BTW, there'll be a DeafNation Expo in the Orlando area on March 17. If you are in the area, I suggest you and your daughter attend. I, myself, plan on attending as well. (Orlando DeafNation Expo)

BTW, I'm an FSD alumni myself. :) However, I graduated long time ago, and pretty much have lost all contact and knowledge about the school. I'll try to answer questions about FSD, if you want.
 

Cousin Vinny

New Member
Now--we decided to drive the 2 hours northeast to St. Augustine to check out the Florida School for the Deaf and Blind. My feelings before the visit: let's look at it as a possible high school plan, but that is two years into the future.
BTW, this event happened sometime last week, and understandably, I'm quite proud of my alma mater, finishing 1st Place! :)
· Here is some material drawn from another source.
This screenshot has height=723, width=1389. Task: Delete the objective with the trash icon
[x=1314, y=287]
2007 Southeast Regional Academic Bowl

Let's hope the team will go onto the nationals and win the whole shebang.
 

ZiDaReNGeNiUS

New Member
Deaf Schools SUCKS!!

I personally find *all* deaf schools to be a joke. Too many learning-disabled, low-functioning, and yes, that includes Indiana SD. Their bilingual/bicultural philosophy is too damn ridiculous. They require that I "turn off my voice and just sign." Fuck that shit. Also, they are totally contradicting themselves; I have heard a gazillion LOUD stuff over there, and they require that I turn my voice off??? Pfft. I told all of my interpreters at my university about that, and they all completely understood.

The high school at ISD allow you to plagiarize on their English papers, don't have any IT and computer classes (like programming, networking, firewalls and security, database administration using Oracle, etc) - just basic Web Page Design (not ADVANCED Web Page Design that involves CSS, JavaScript, and Dynamic HTML) and THAT's taught by the HS science teacher, and don't have Advanced Placement classes (like AP Chemistry, AP Biology, etc) either.
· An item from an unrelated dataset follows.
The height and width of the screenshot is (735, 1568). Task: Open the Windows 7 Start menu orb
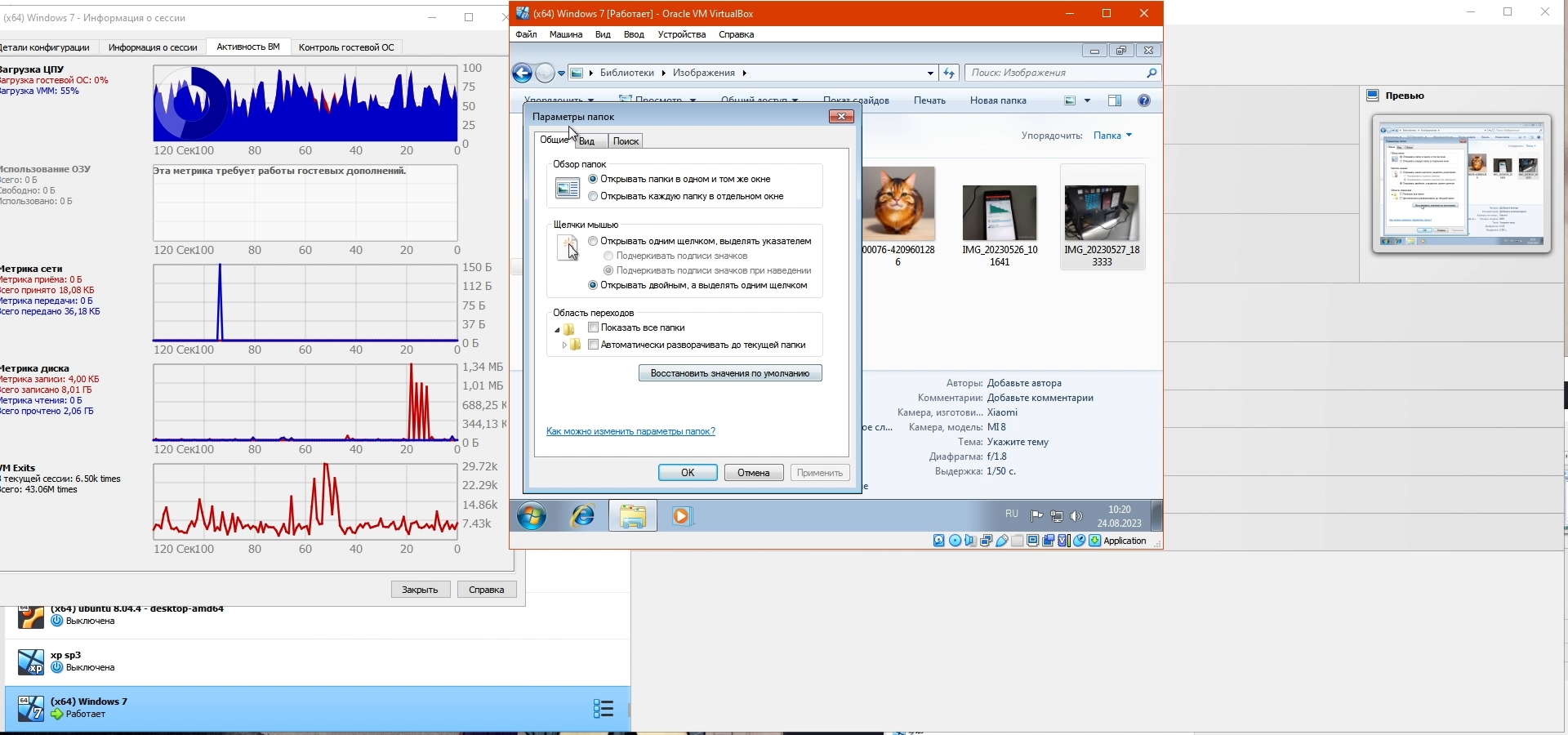coord(532,516)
AP classes is when you take the hardest classes ever *in* HS *for* college credit. Suppose that I take up AP English and AP Chemistry in HS and passed them. I wouldn't have to take up English Composition 1 and 2 *and* General Chemistry 1 and 2 at college as well.

I wished that I'd never have joined that dumbass deaf school at all ... 5 years worth. And, don't bash on me for this; I'm giving my brutally honest, blunt, argumentative, and extremely PROVABLE opinion on this.

Thank you very much and hope you have a nice day.

I completely agree with you because I was in your same shoes too!
 

SxyPorkie

New Member
In my opinion... many deaf schools are good... all depends on every students' ability to learn... also their parents are at faults in some way.....
 

Silentwolfdog

New Member
SnAzZyStyLe2002 I can totally relate to you man...Deaf school treated me like a shit. It's like I don't exist at all and was hated by my peers because I actually...wanted to learn or was too smart (dunno which one). For frak's sake I wanted to go to college because I knew that's the only way I can escape the cycle that occurs at deaf school. Most students there can't really go to 4 yr college.
Hearing people treat me even better than deaf people did. I often wish that I transferred to public school sooner instead of wasting all those years at deaf school.

But...BUT I knew not all deaf school are like that though. Not every deaf person is like that either. I am just unlucky one that had to go through all those stuff, that's all. It's all in the past, nothing I do will change the past.

I wonder if those schools you guys mentioned that were good were mostly like located in strong deaf community? I wonder if it made a big difference? I think it does. Support is a big factor in whether the deaf school would flourish or not.

Remember for every good deaf school, there's got to be one that sucks too. Same with public school, home schooling, private school, and etc.